Silicon Spin Qubits and Scalable Architectures

Researchers are actively exploring silicon spin qubits, leveraging the compatibility of this technology with existing CMOS fabrication processes. Quantum error correction, particularly surface codes, is a central focus, as qubits are inherently prone to errors and fault tolerance is essential for practical quantum computation. A prominent theme is the use of shuttling, physically moving qubits around a silicon chip to connect them and perform operations, offering a promising approach to overcome connectivity limitations and build larger quantum processors. The research consistently addresses the challenges of building large quantum computers, including finding ways to connect qubits, manage control signals, and minimise errors as the system size increases.

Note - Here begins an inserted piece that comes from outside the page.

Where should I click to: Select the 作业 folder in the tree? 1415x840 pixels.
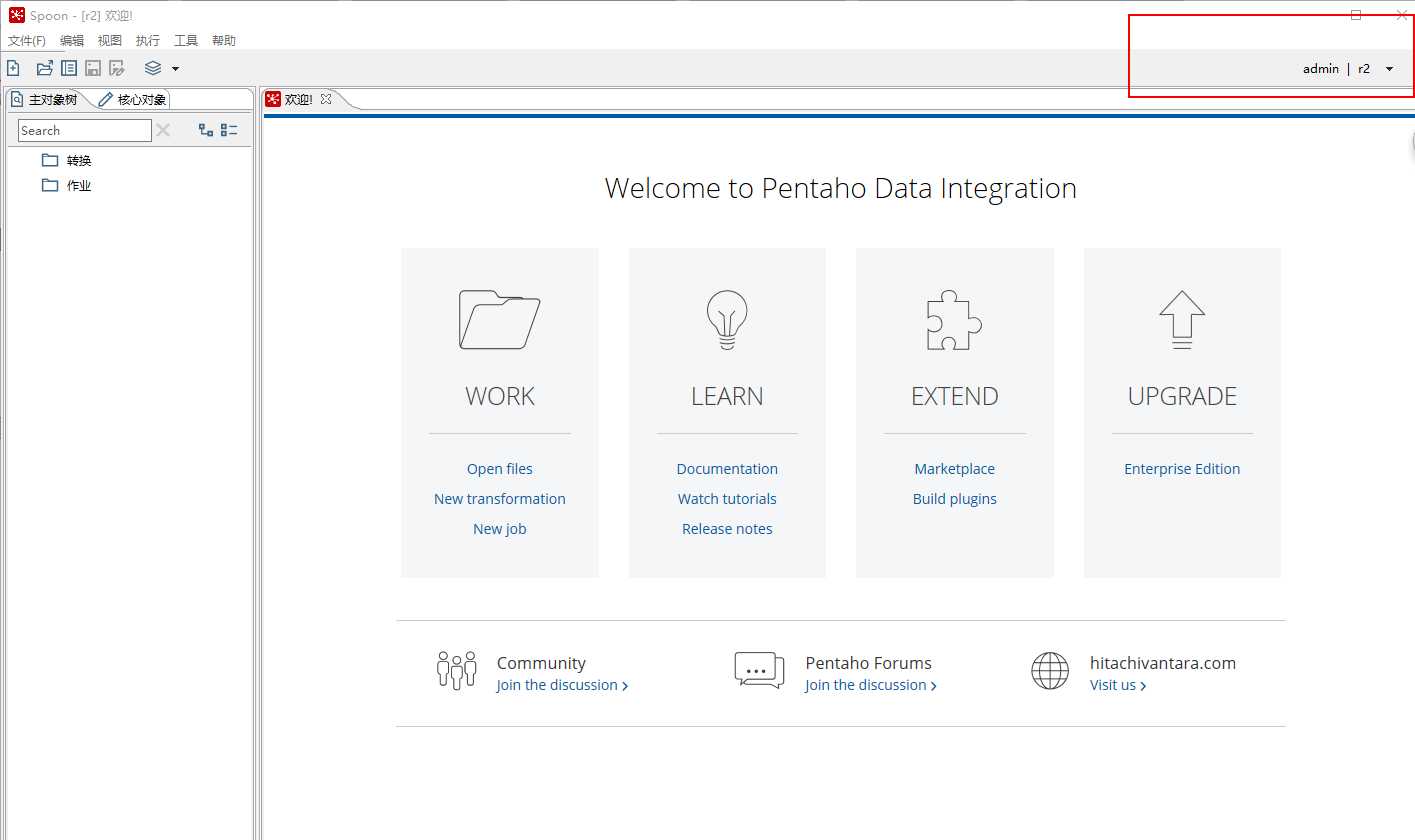[x=78, y=185]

Several investigations focus on algorithms and techniques for mapping quantum algorithms onto the physical qubit layout and routing quantum operations efficiently. The research also incorporates optimization and algorithms, including linear programming and graph theory, to find the best ways to schedule operations, allocate resources, and minimise errors in quantum computations. There is a clear emphasis on understanding and improving the performance of spin qubits, including metrics like coherence times, gate fidelities, and error rates. Key areas of focus include improving shuttling fidelity, requiring optimisation of device design, control pulses, and materials properties, and developing scalable quantum error correction architectures with efficient implementation and reduced overhead.

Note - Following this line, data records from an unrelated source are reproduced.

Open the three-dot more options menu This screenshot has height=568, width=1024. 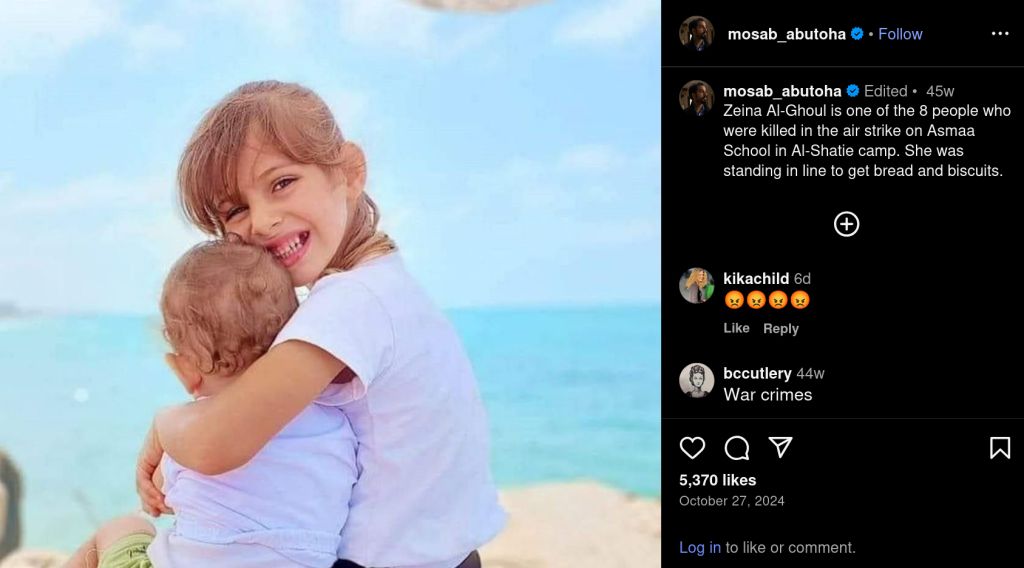coord(1000,34)
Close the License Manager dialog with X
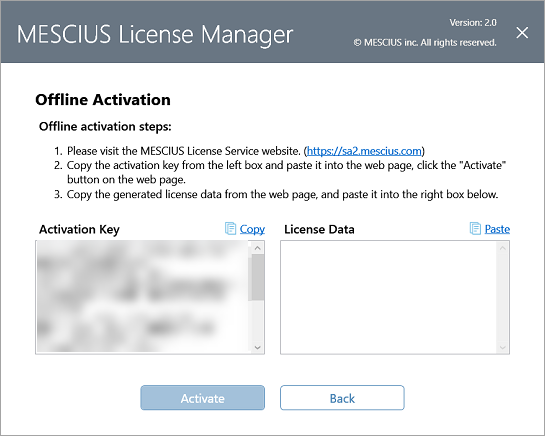This screenshot has height=436, width=545. coord(522,33)
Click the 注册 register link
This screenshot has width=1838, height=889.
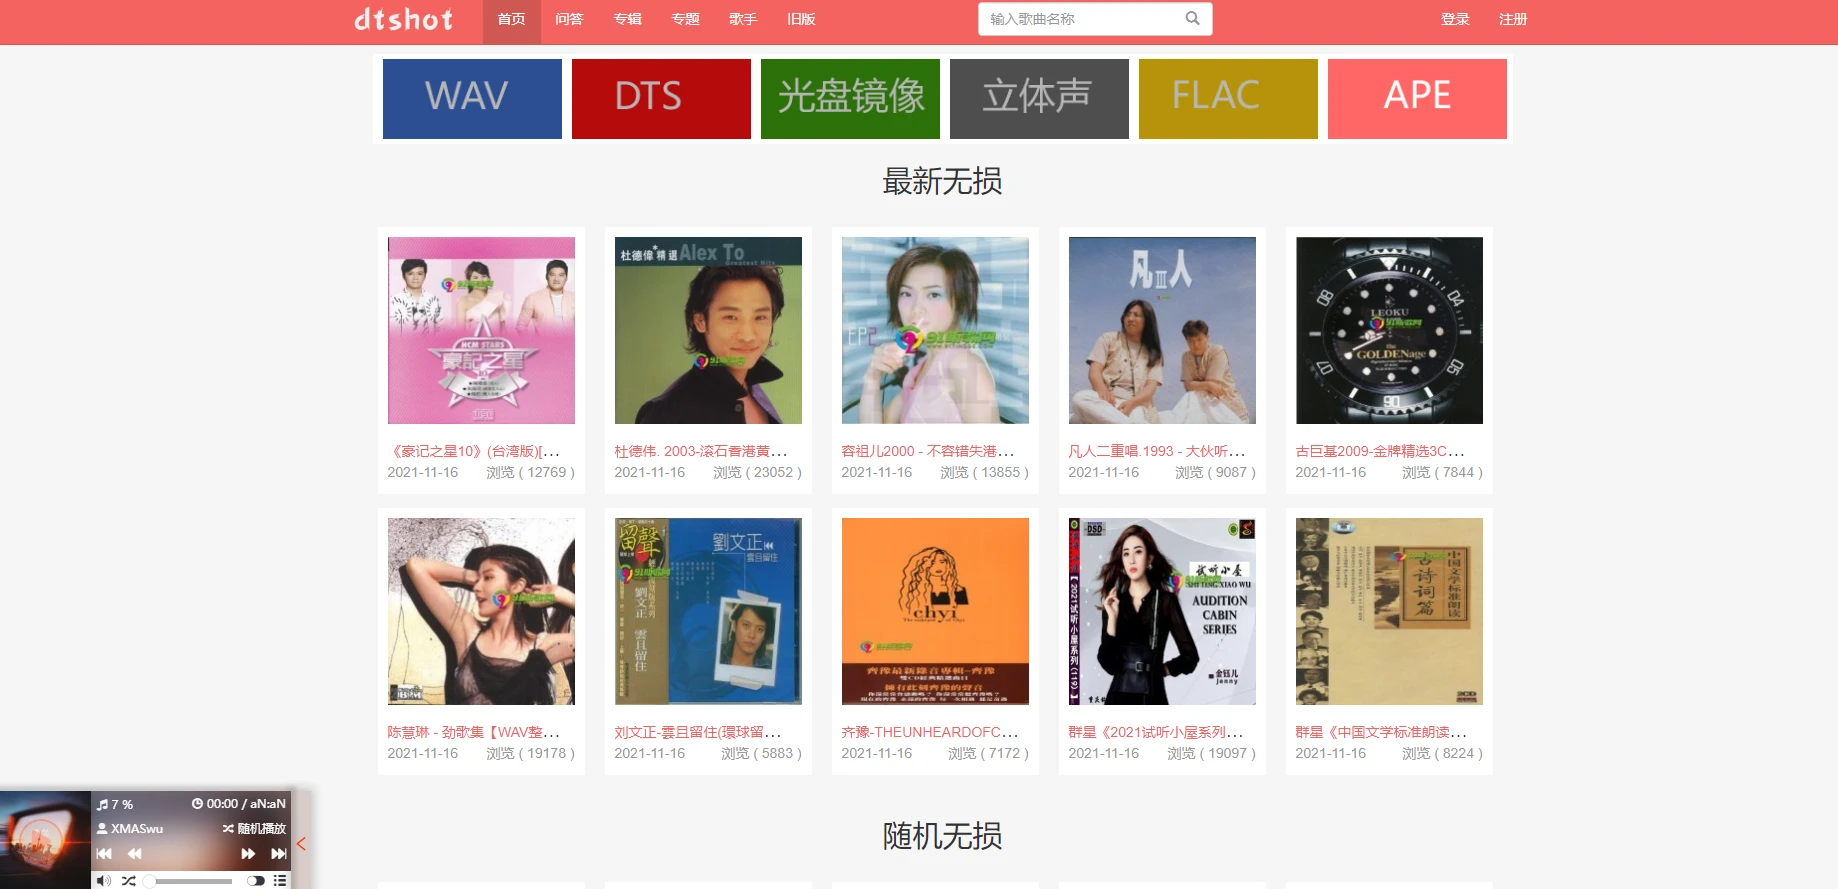coord(1513,19)
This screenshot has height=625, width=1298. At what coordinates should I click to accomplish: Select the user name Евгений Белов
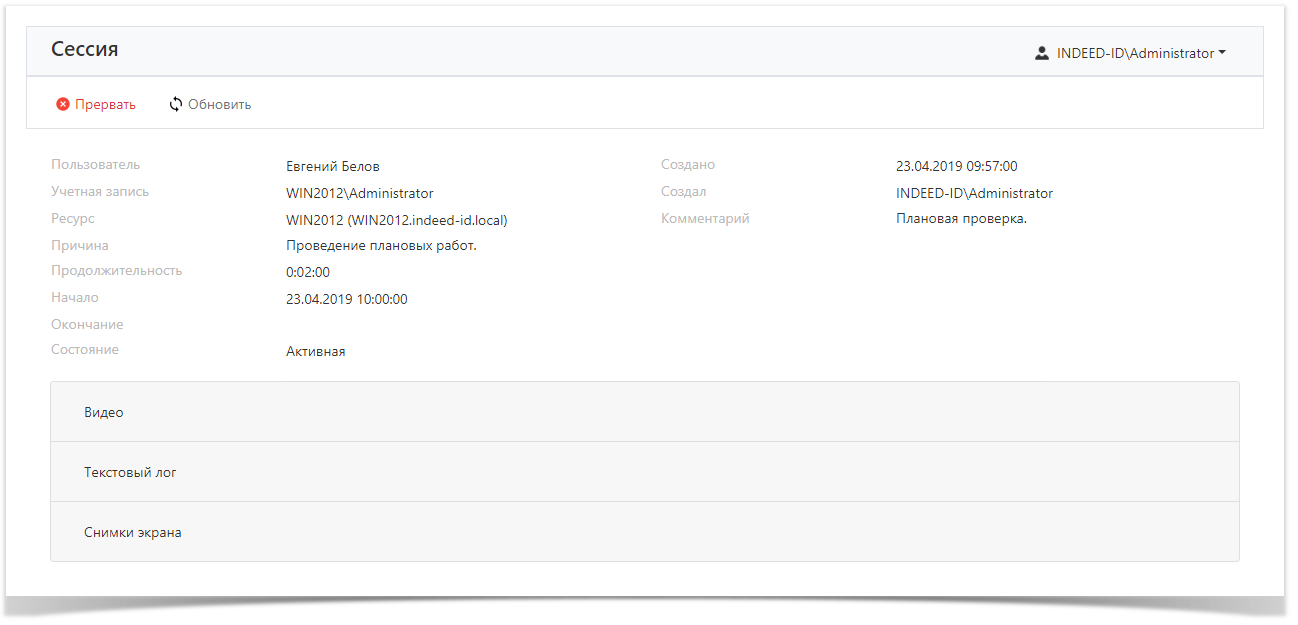click(333, 166)
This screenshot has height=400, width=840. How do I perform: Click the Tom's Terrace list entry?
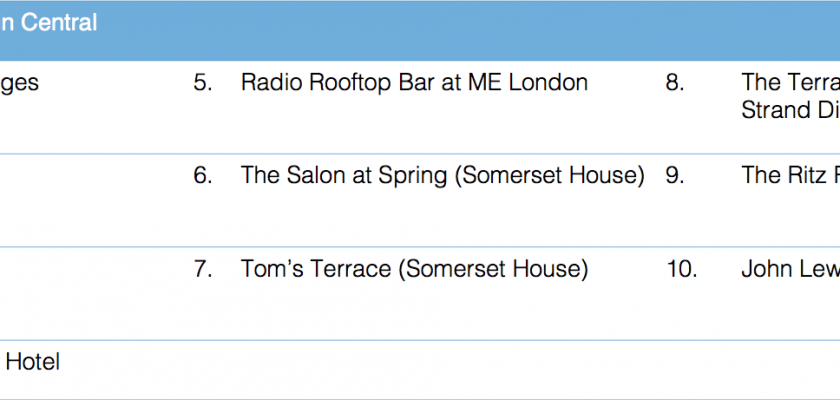point(414,269)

Optimising compilation and routing algorithms is essential for maximising performance, requiring sophisticated techniques to minimise communication overhead and gate errors. Characterising and mitigating errors in silicon spin qubits is critical for improving their performance, requiring advanced characterization techniques and error mitigation strategies. Exploring hybrid architectures, combining different qubit technologies, could offer advantages in terms of scalability and performance.

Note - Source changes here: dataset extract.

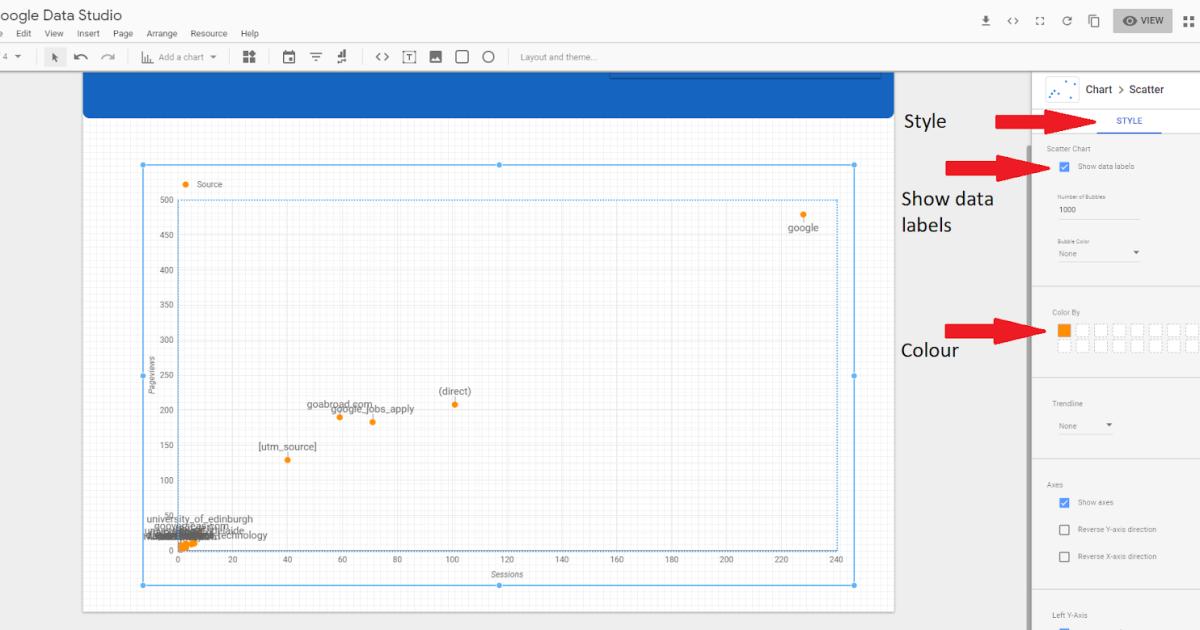Viewport: 1200px width, 630px height.
Task: Toggle the Show axes checkbox
Action: 1064,502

Optimal Surface Code Architecture via Shuttling

This work presents a complete methodology for designing an optimal architecture for a rotated surface code on a one-dimensional spin-qubit shuttling bus, crucial for scaling fault-tolerant quantum computation. Researchers developed a mixed-integer linear program to precisely model placement and shuttling constraints for syndrome extraction, yielding exact solutions for smaller code distances and enabling detailed analysis of optimal encodings. Building on this, a scalable heuristic, termed Zig-Zag, was proposed, matching optimal performance while scaling linearly with the number of qubits, a significant improvement over naive approaches. Evaluations demonstrate substantial reductions in total shuttling distance and round duration, scaling linearly with code distance, compared to quadratic scaling observed in simpler designs. Detailed simulations, incorporating realistic noise models including gate depolarisation, quantum-dot dephasing, and shuttling-induced decoherence, show the architecture sustains logical error rates below 2x 10 -10, demonstrating feasibility for scalable spin-based processors. Obtaining optimal layouts becomes computationally expensive for larger code distances, leaving the performance of the Zig-Zag heuristic at those scales as an open question.